* WORK TO BE COMPLETED: Starting at the line that contains "[combobox] (206, 133)", return each line exactly as written until the listing below ends, and return no other line.

* RECORDS TO PROCESS:
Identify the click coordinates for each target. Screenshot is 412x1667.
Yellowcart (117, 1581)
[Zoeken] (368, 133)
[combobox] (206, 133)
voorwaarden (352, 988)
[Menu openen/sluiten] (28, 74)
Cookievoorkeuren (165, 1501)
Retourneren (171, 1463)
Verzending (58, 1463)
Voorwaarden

* WRITTEN ANSWER:
[combobox] (206, 133)
voorwaarden (352, 988)
[Menu openen/sluiten] (28, 74)
Cookievoorkeuren (165, 1501)
Retourneren (171, 1463)
Verzending (58, 1463)
Voorwaarden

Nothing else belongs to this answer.